Set down each line of the material that follows exactly, and leave its pictures out.

**The input:**
-- -- --

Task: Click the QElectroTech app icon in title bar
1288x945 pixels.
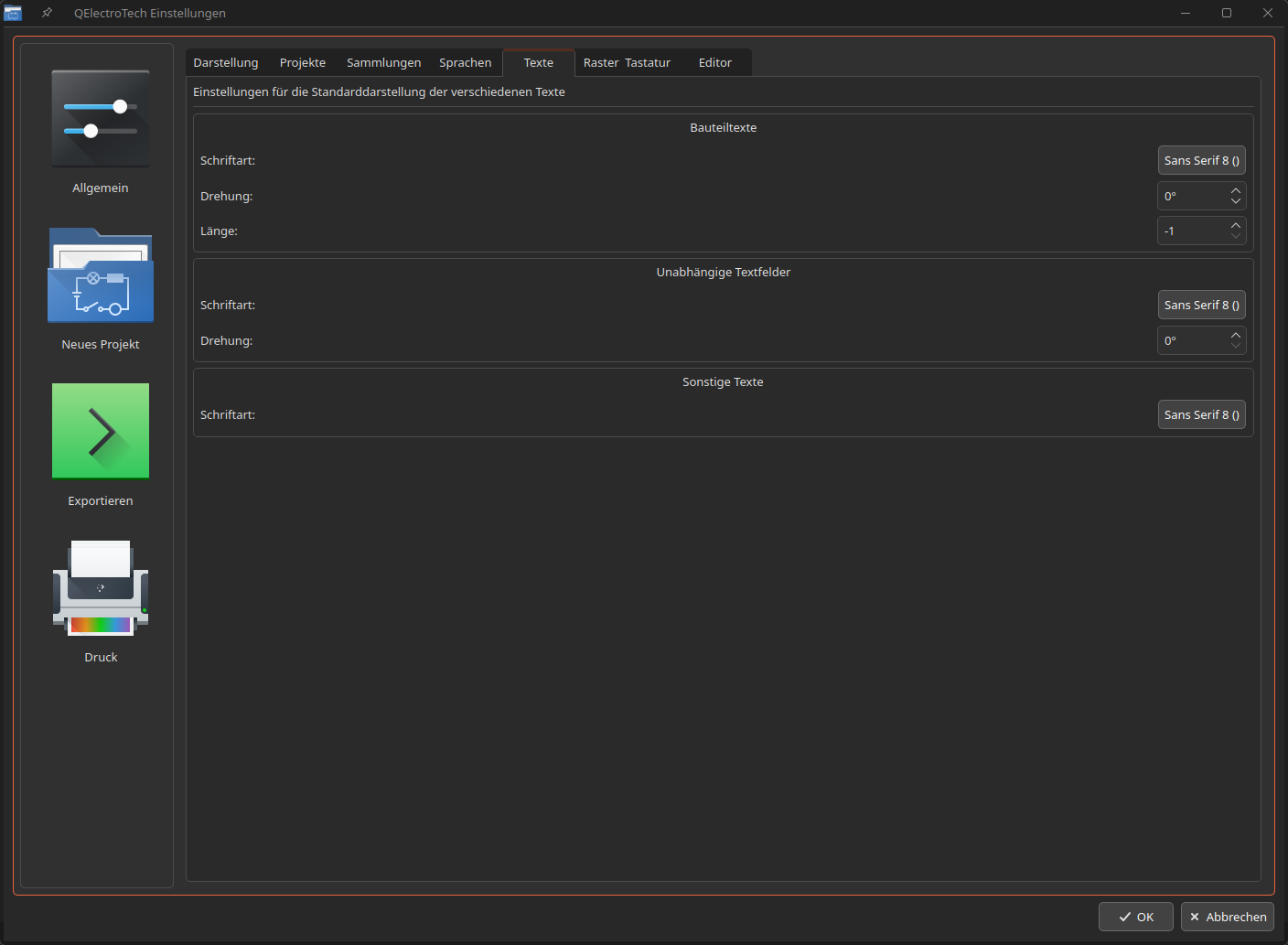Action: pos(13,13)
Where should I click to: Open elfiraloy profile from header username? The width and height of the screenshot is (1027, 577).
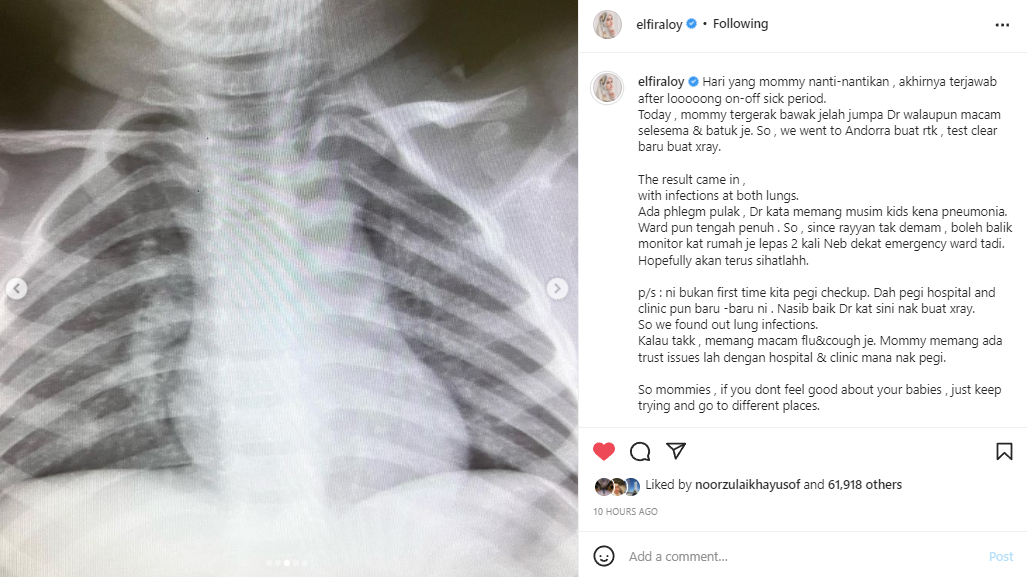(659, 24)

-- -- --

**Result:**
Task: Click the QElectroTech app icon in title bar
1288x945 pixels.
Action: pos(13,13)
Where should I click to: Open elfiraloy profile from header username? The width and height of the screenshot is (1027, 577).
(659, 24)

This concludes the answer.